Decisões favoráveis aos amantes

Como já destacado, as mulheres que viverem em relações extraconjugais terão direito a parte do patrimônio construído em comum com o companheiro que é casado, sendo que há uma série de decisões a respeito.

Se a companheira não tinha conhecimento da relação conjugal do companheiro, é possível identificar que a relação era de boa-fé por parte dela, havendo inclusive reconhecimento da união estável em conjunto com o casamento, garantindo inclusive eventuais benefícios previdenciários.

Separamos alguns posicionamentos jurisprudenciais a respeito do tema: 

União estável. Relacionamento paralelo ao casamento. As provas carreadas aos autos dão conta que o de cujus, mesmo não estando separado de fato da esposa, manteve união estável com a autora por mais de vinte anos. Ação declaratória de união estável. Sentença pela improcedência do pedido. Relacionamento afetivo paralelo a casamento. Apelação cível. Teses. Objetivo de constituir família. Prole comum. Relação contínua. Pública e duradoura. Aproximados 30 (trinta) anos de convivência. Possibilidade de reconhecimento face às peculiaridades do caso concreto. Presentes os requisitos caracterizadores da união estável. Interpretação do código civil ele 2002 de acordo com a doutrina de Miguel Reale. Medida que visa evitar o enriquecimento ilícito de uma das partes. Precedentes jurisprudenciais. 1 – Os relatos demonstram, de forma inequívoca, que entre o falecido e a apelante houve comunhão de vida e esforços por aproximadamente 30 anos, coabitação, prole comum e dependência econômica. E por isso, ainda que o falecido tenha permanecido casado com a apelada, a qual tinha plena ciência da existência do contínuo relacionamento extraconjugal de seu marido, é viável reconhecer a união estável entre ele e a recorrente. ll – Tais fatos comprovam a concreta disposição do casal em construir um lar com um subjetivo ânimo de permanência que o tempo objetivamente confirma. Isso é família. O que no caso é polêmico é o fato de o de cujus, à época, estar casado civilmente. Há, ainda, dificuldade de o poder judiciário lidar com a existência de uniões dúplices. Há muito moralismo, conservadorismo e preconceito em matéria de direito de família. III – Entender o contrário seria estabelecer um retrocesso em relação às lentas e sofridas conquistas da mulher para ser tratada como sujeito de igualdade jurídica e social. IV – Precedentes jurisprudenciais. V – Recurso conhecido e provido. Decisão unânime. (TJAL, AC 20 1 0.000284-7, 2.ª C. Cív., Rel. Des. Juíza Conv. Maria Valéria Lins Calheiros, j. 28/07/2014).

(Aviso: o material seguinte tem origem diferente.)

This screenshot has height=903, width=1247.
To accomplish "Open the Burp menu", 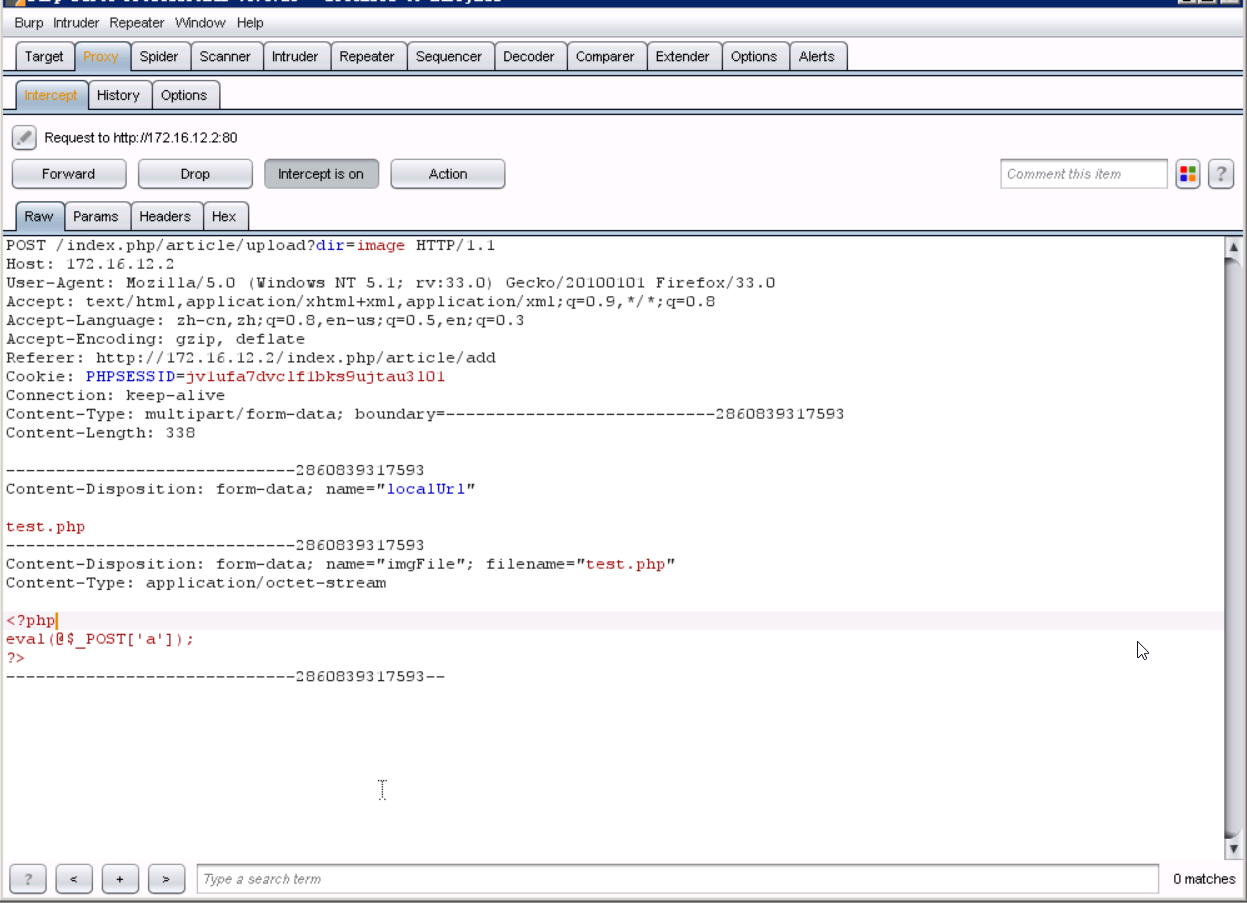I will [29, 22].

Ação de existência e dissolução de sociedade de fato. Companheiro casado. Relacionamentos paralelos. Reconhecimento de direitos. Apelo improvido. Restando incontroverso a convivência em comum, pública, contínua e duradoura, além da affectio maritalis, entre a Autora e o falecido, por aproximadamente 22 anos, desde 1984 até sua morte, afigura-se necessário o reconhecimento dos direitos decorrentes desta relação. Comprovada a simultaneidade de relacionamentos conjugais, há de se admitir direitos e consequências jurídicas decorrentes dessas relações, não se lhes podendo fechar os olhos ao simplório argumento de que o Estado Brasileiro é monogâmico. Se existe concurso de entidades familiares, portanto se existe um casamento ou união estável, e paralelamente, uma relação extraconjugal, esta última, certamente deverá merecer amparo legal. Não se pode permitir que a complexidade das relações de fato no seio social, notadamente no campo afetivo, impeça o reconhecimento de direitos, mormente quando a análise do caso concreto aponta para a existência de união estável paralelamente à existência de matrimônio, cuja relação conjugal não mais persiste, ainda que não rompida formalmente, uma vez que não houve separação judicial ou o divórcio dos cônjuges. Apelo provido. Sentença mantida. (TJBA, AC 00 1 5589732007805000 1, 3.ª C. Cív., Rel. juíza convocada Marta Moreira Santana, j. 1 1/02/201 4 ).